Poco più di un anno fa, l'Ucraina ha aperto il mercato dei terreni agricoli precedentemente in possesso dello Stato e di grandi cooperative. Dai dati ucraini recenti emerge che solo il tre per cento dei terreni agricoli disponibili è stato effettivamente venduto. Molti agricoltori ucraini rimangono cauti, anche a causa della situazione incerta nel paese.
Il governo ucraino sta cercando di accelerare il processo di vendita semplificando le regole relative alla vendita e alla distribuzione dei terreni agricoli. Tra le altre misure, sono suddivisi i lotti e i terreni statali sono messi a disposizione per affitti a lungo termine. Tuttavia, il numero di transazioni resta limitato, probabilmente anche perché molti agricoltori hanno usato le loro riserve finanziarie (se le avevano) per altre necessità strettamente indispensabili.

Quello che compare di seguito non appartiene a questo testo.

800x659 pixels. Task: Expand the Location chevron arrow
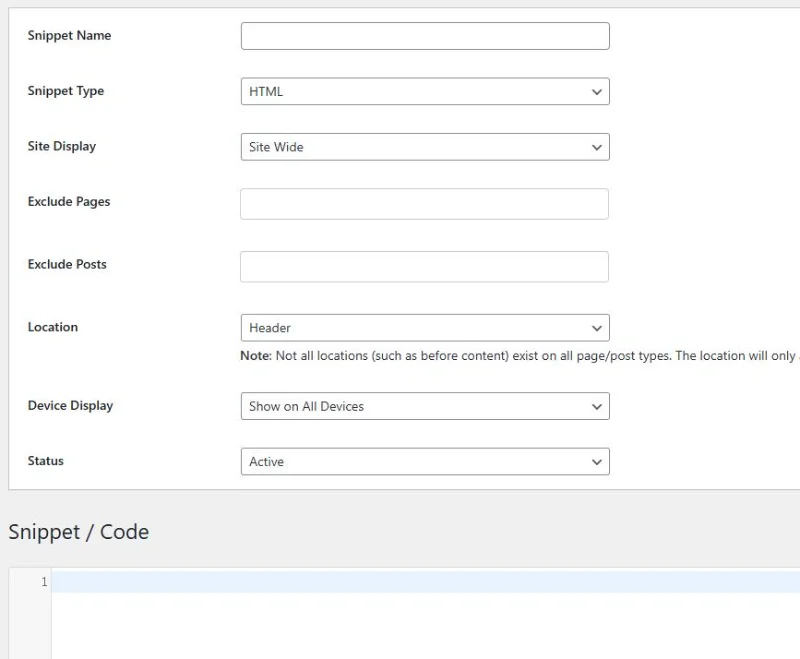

Allo stesso tempo, l'Ucraina sta conducendo intensive trattative con l'Unione Europea per un futuro ingresso, a breve o a lungo termine. In tal caso, il settore agricolo dovrà soddisfare ampi criteri UE in materia di sostenibilità, benessere animale e sicurezza alimentare. La Commissione Europea ha recentemente dichiarato che l'Ucraina sta facendo progressi notevoli in diverse fasi del processo di adesione.
Inoltre, sono in corso consultazioni urgenti sulle relazioni commerciali tra Ucraina e UE. A giugno scadranno le attuali facilitazioni commerciali temporanee. Se non saranno presi nuovi accordi, si applicheranno nuovamente le vecchie quote e tariffe commerciali ante 2022, che erano molto meno favorevoli per l'Ucraina.
La Commissione Europea ha promesso di offrire condizioni commerciali migliori rispetto a quelle ante guerra. Un nuovo accordo concederebbe ai prodotti agricoli ucraini un accesso maggiore al mercato europeo, a condizione che rispettino gli standard imposti dall'UE per i prodotti importati. Le trattative sono ancora in corso.